Christian Boiron, emblématique directeur général du géant lyonnais de l'homéopathie Boiron, va quitter ses fonctions à compter du 1er janvier 2019, sans donner plus de détails sur les raisons de ce départ.
Le départ de M. Boiron survient alors que le groupe traverse une période de turbulences, sur fond de résultats en baisse et de la relance du débat en France sur l'efficacité de l'homéopathie. Valérie Poinsot, directrice générale déléguée du groupe depuis sept ans, a été désignée pour lui succéder.
Cette polémique ancienne a ressurgi avec vigueur depuis la publication en mars dernier d'une tribune au vitriol d'une centaine de médecins opposés à cette pratique, et réclamant l'arrêt de sa prise en charge partielle par l'assurance maladie.
Le ministère de la Santé a saisi la Haute autorité de santé (HAS) pour évaluer l'efficacité de l'homéopathie et le "bien-fondé" de son remboursement. L'avis de la HAS, sur lequel se basera le gouvernement pour trancher, est attendu fin février.
C'est la première fois que le groupe lyonnais, fondé à la fin des années 1960 par le père et l'oncle de Christian Boiron, sera dirigé par un membre extérieur à la famille. Aujourd'hui âgé de 71 ans, Christian Boiron était directeur général du groupe depuis juillet 2011, son frère Thierry en étant le président.
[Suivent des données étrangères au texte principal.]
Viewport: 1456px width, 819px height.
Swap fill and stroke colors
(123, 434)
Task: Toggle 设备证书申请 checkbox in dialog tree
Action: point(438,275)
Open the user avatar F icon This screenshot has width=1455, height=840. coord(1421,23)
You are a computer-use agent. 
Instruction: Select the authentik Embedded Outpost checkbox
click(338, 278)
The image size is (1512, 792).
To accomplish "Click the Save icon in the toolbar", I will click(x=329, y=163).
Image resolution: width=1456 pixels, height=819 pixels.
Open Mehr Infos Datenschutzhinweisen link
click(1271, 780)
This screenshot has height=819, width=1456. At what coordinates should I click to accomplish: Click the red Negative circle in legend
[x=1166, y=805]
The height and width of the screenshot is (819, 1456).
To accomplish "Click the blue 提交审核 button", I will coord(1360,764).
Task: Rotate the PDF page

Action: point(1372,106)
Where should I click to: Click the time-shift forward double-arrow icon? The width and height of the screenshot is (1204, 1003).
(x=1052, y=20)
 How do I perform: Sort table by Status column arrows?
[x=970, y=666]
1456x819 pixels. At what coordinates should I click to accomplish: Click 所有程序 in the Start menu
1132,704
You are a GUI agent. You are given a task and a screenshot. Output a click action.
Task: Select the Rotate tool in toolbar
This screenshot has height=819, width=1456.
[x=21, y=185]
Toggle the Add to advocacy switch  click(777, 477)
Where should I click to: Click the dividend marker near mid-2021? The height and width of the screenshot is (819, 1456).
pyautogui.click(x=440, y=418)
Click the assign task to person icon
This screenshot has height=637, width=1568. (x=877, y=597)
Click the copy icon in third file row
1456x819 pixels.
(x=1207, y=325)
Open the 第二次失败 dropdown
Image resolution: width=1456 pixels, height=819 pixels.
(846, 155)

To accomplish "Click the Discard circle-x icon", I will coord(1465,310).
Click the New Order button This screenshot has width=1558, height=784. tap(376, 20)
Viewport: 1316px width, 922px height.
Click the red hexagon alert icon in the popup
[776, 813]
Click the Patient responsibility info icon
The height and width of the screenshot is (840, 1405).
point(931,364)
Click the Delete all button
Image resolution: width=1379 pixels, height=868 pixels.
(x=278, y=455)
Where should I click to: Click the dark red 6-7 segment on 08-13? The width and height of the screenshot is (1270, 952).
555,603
Un patron à la fibre sociale
Christian Boiron était entré en 1970 dans la société lyonnaise fondée par son père et son oncle, alors qu'il venait à peine d'obtenir son diplôme de pharmacien.
A l'époque, il ne pensait "pas y faire long feu", a-t-il confié dans un ouvrage personnel publié en 2016, "Recherche en homéopathie".
Il en est toutefois devenu directeur général une première fois dès la fin des années 1970, avant de régulièrement permuter les rôles de direction avec son frère Thierry, actuellement président du conseil d'administration du groupe.
"Ma passion, c'était le social. Et puis peu à peu, j'ai découvert que le management et la médecine étaient des proches parents (...), dans les deux cas je ressentais un fort besoin de réflexion philosophique et éthique", a encore écrit ce précurseur français du "bien-être" en entreprise.
Sous son impulsion, le groupe s'est ainsi doté d'un "Chief happiness officer" dès 1984, une trentaine d'années avant que cette fonction devienne monnaie courante dans les grandes entreprises.
Boiron a aussi innové avec une trentaine d'accords d'entreprise signés dès les années 1980 et toujours en vigueur, offrant par exemple à ses salariés des aides financières pour mener des projets personnels, l'individualisation du temps de travail ou encore une préparation à la retraite. Une bienveillance toutefois intéressée: Christian Boiron voyait aussi dans ces mesures un moyen de faire accepter plus de flexibilité et un engagement sans faille de ses salariés.
Il avait été aussi adjoint au maire de Lyon de Michel Noir (RPR) de 1989 à 1991, tout en cultivant autant d'amitiés à droite qu'à gauche.
Le reportage de Sylvie Cozzolino et Isabelle Murrat
L'homéopathie, utile?
"Jamais, je n'ai eu autant de certitudes" sur l'utilité de l'homéopathie, avait-il alors confié, tout en reconnaissant le paradoxe d'une médecine "dont on ne peut pas comprendre le mécanisme d'action".
Désormais le gouvernement n'exclut plus de dérembourser ces produits si leur efficacité s'avérait non fondée scientifiquement. La polémique "ne change pas un gramme des granules que nous pouvons vendre ou ne pas vendre", avait tenté de minimiser Christian Boiron.
Un groupe mondial
Boiron est l'un des leaders mondiaux de l'homéopathie, avec un chiffre d'affaires annuel de plus de 600 millions d'euros et une présence internationale, en Europe, aux Etats-Unis et dans des marchés émergents, pour un total de plus de 3.700 salariés dans le monde (dont plus de 2.500 en France).Le groupe réalise encore plus de 60% de son chiffre d'affaires en France, où de nombreux produits homéopathiques sont partiellement remboursés par l'assurance-maladie, à l'inverse de la plupart des autres pays.